The codeshares for my flight were no less diverse, showing Star Alliance members from as far afield as Air New Zealand, ANA, Lufthansa and Swiss, in addition to Virgin Australia.

I made a short detour to the restroom, employing my standard rule of thumb: always use the handicapped restroom wherever possible, since it provides the maximum space and also is likely to have a hand shower (bidet spray) next to the toilet. Here, too, the signage was a vibrant shade of neon green, and also used distinctive illustrations and exotic fonts!

Oh yes, I won’t be forgetting the airport signage fonts any time soon — it was that much more memorable than almost anywhere else I’ve seen…
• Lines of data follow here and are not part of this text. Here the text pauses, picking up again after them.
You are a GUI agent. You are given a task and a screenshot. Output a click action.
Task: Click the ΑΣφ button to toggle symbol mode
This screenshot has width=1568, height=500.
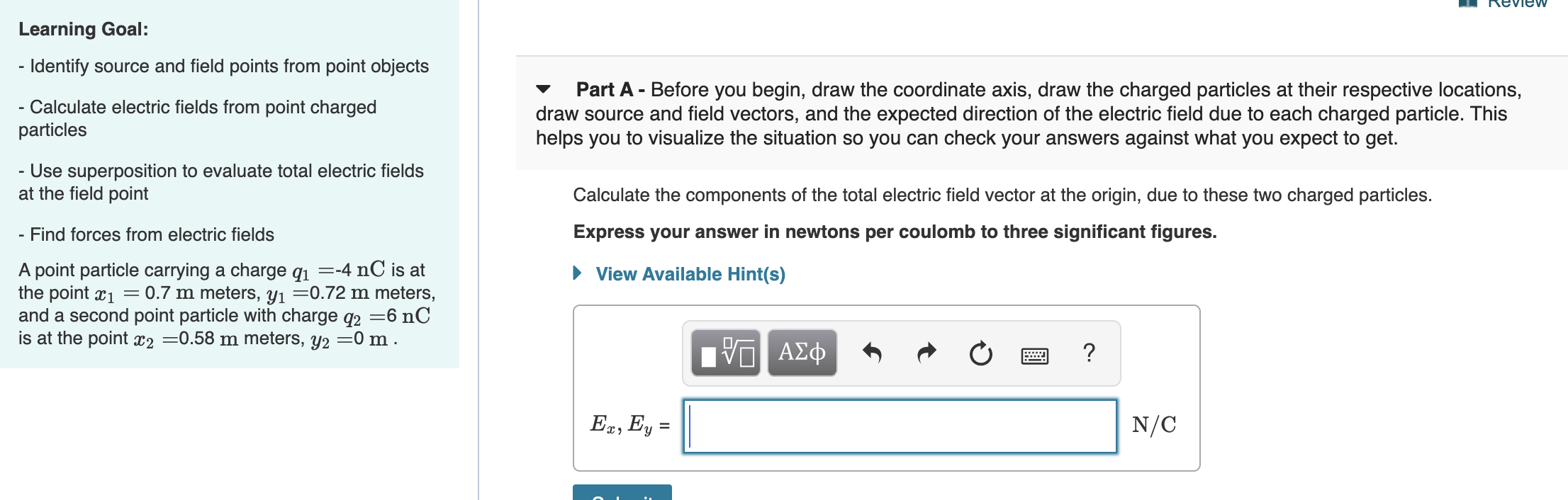click(x=801, y=352)
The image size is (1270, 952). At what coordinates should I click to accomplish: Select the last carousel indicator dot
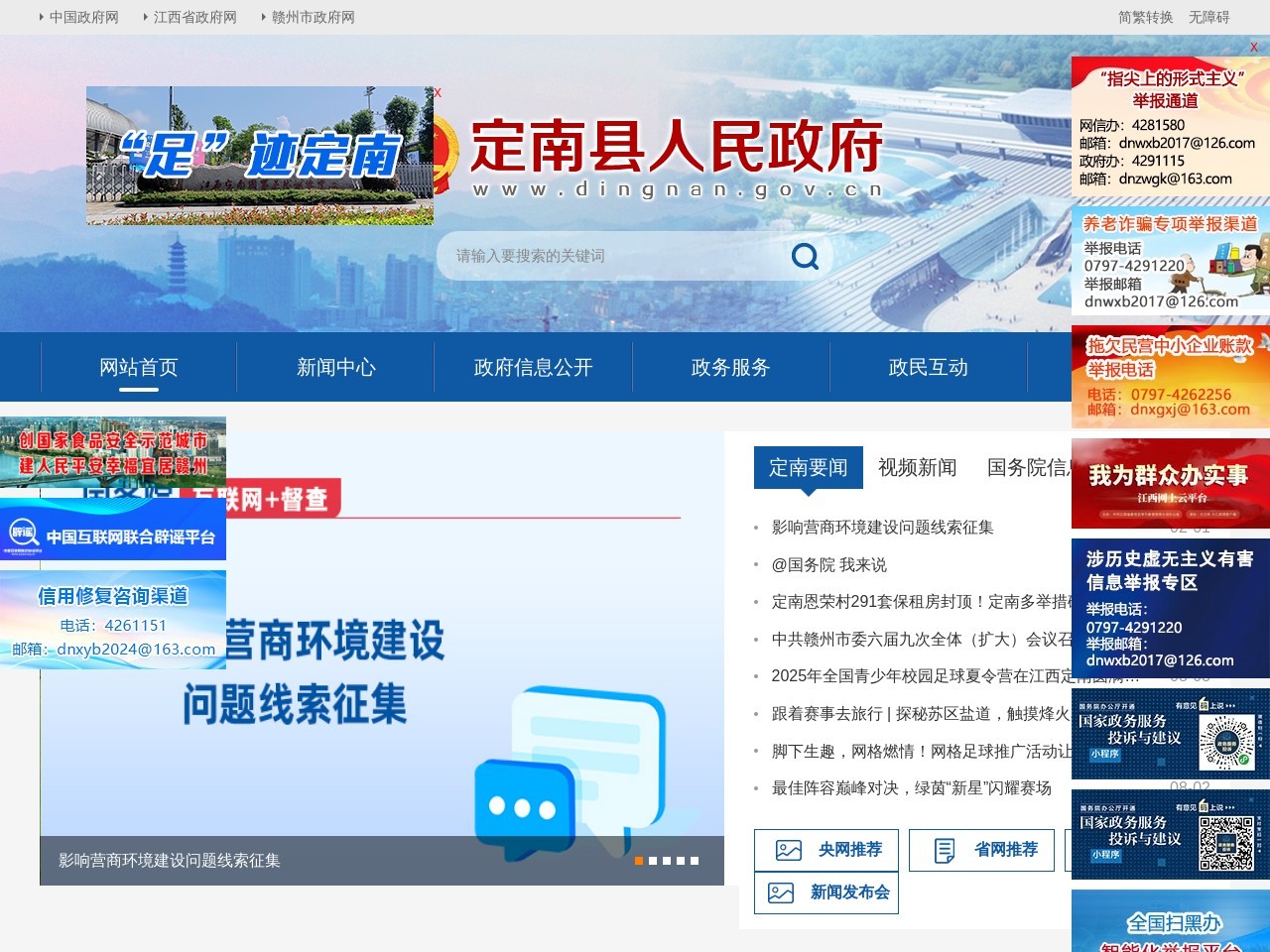tap(696, 861)
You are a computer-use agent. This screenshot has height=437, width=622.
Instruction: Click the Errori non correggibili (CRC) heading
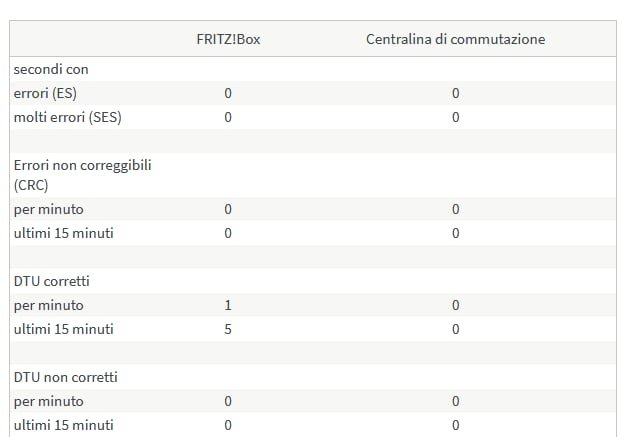[83, 175]
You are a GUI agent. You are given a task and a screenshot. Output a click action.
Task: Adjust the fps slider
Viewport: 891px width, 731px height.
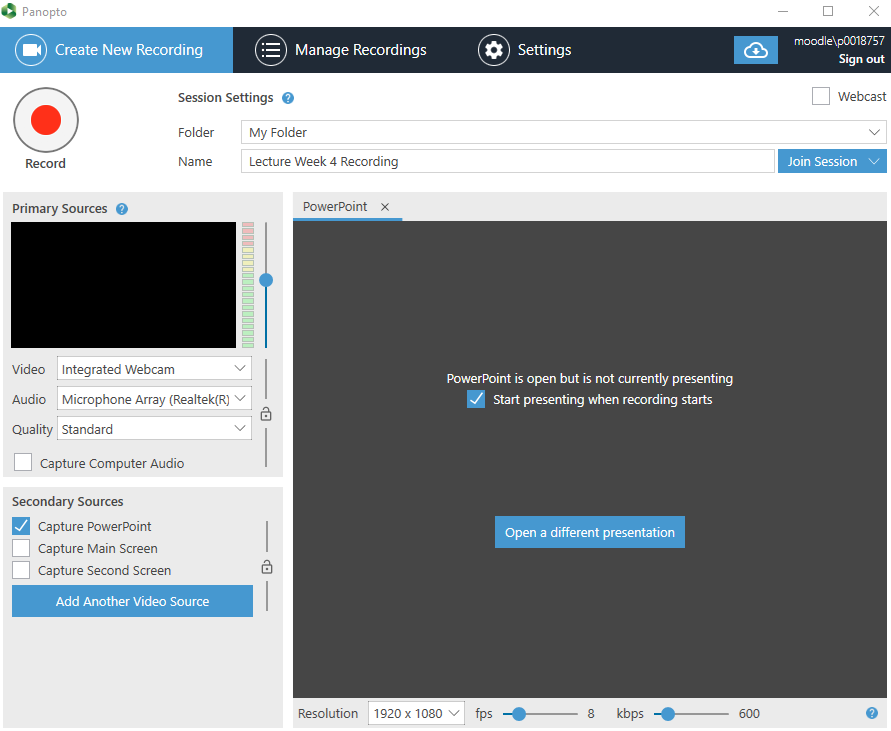518,713
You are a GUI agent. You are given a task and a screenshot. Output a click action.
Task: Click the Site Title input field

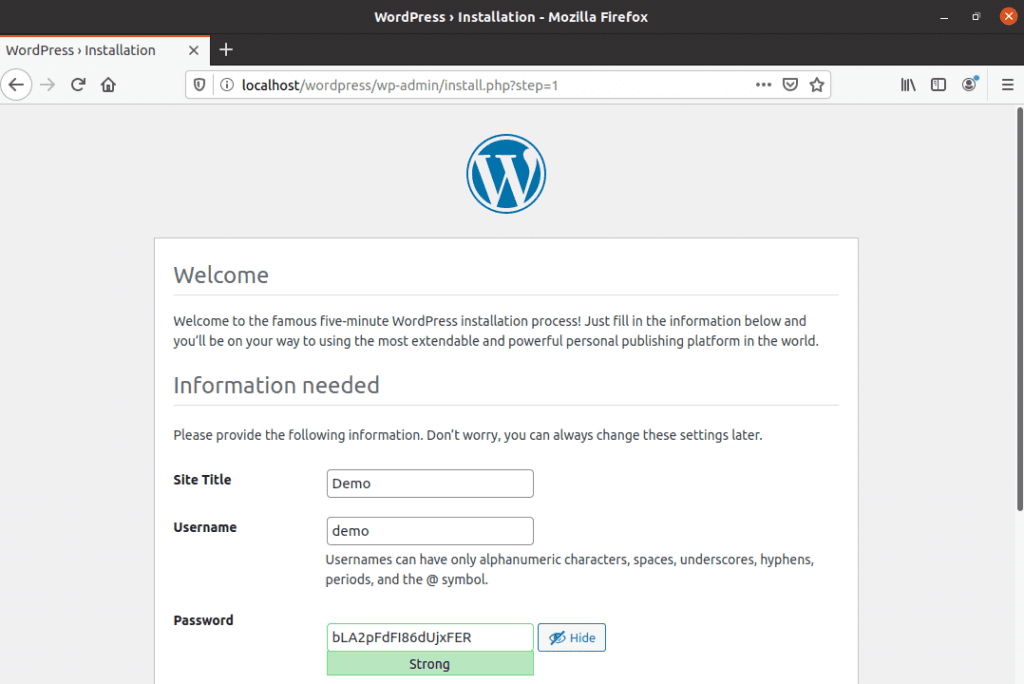(x=430, y=484)
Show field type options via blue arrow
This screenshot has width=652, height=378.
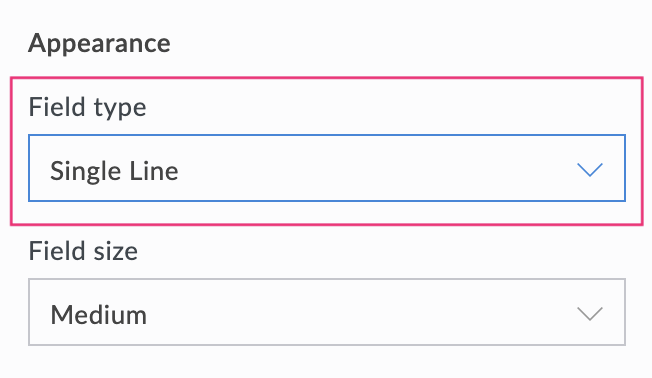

All was done, and I could finally step out of the airport building and into the pick-up area, where rows and rows of men (only men) waved placards announcing their near and dear ones. Ads for Smart Axiata were all around, and when I looked up I found myself surrounded by billboards for AirAsia Cambodia, proclaiming its World’s Best Low-cost Carrier status.
One thing’s for sure: that alternative airasia logo was a short-lived misguided experiment, and I’m glad to see it gone — though unfortunately Flightradar24 will continue to use it for years, if not decades…


Thereafter, it was only a matter of heading to the exit gates and being surrounded by the wave of old Priuses.

It was only a matter of firing up the Grab app, which operates in 8 Southeast Asian countries including Cambodia and Myanmar, and ordering a ride to pick me up from the airport. No points for guessing which model turned up! This is really the home of older Toyota Priuses.

This really was the land of the secondhand, mid-to-late-2000s Toyota Prius. Singapore is the only other place in Southeast Asia with so many Priuses, but being the advanced, avant-garde rich country that it is, all those Priuses are new builds — including the ghastly-looking latest generation with its number plate on the rear bumper — and not these old mid-2000s models shipped from the US!

Presently, a metallic blue Prius turned up, and I bundled into it with bag and baggage. For some reason, the display was in Spanish! With a bit of fiddling, I was able to change it to English, something the driver wouldn’t have been able to figure out by themselves.

A city of contrasts: Hypermodern meets traditional
I was expecting a more or less small-town, homely feel from the Cambodian capital. Instead, I got row after row of fancy US-imported cars: Teslas, Fords, even Cadillacs and Scions, which you won’t find anywhere else in Southeast Asia. Practically every major car brand was here, from Kia to Peugeot to Ford, and this — at least partly — concealed the lack of a McDonald’s!

Some more of the incredibly Westernised roads of Phnom Penh, with all manner of brands — like Carl’s Jr., Swensen’s and Texas Chicken —I didn’t expect to exist outside Singapore in Southeast Asia, much less in a country as developing as Cambodia!
Notice that Thai Airways booking office at the top of the fourth picture in this gallery!




I had some words to say regarding the Chinese-imported Cadillac Optiq SUV — Cadillac is of course a major luxury marque in China…

At length I reached my serviced apartment, a stone’s throw from AEON Mall Phnom Penh, and had to WhatsApp the front desk in order to be let in. As my room wouldn’t be ready for some time, I offered to keep my bags down at the reception and head out to the mall for lunch.

Meanwhile, back in Singapore, the annual KrisFlyer Fest was being held at the Jewel Changi, with all sorts of activities and meet-ups… I do wish I could be there, but I wouldn’t trade it for a weekend (plus one day) in Cambodia!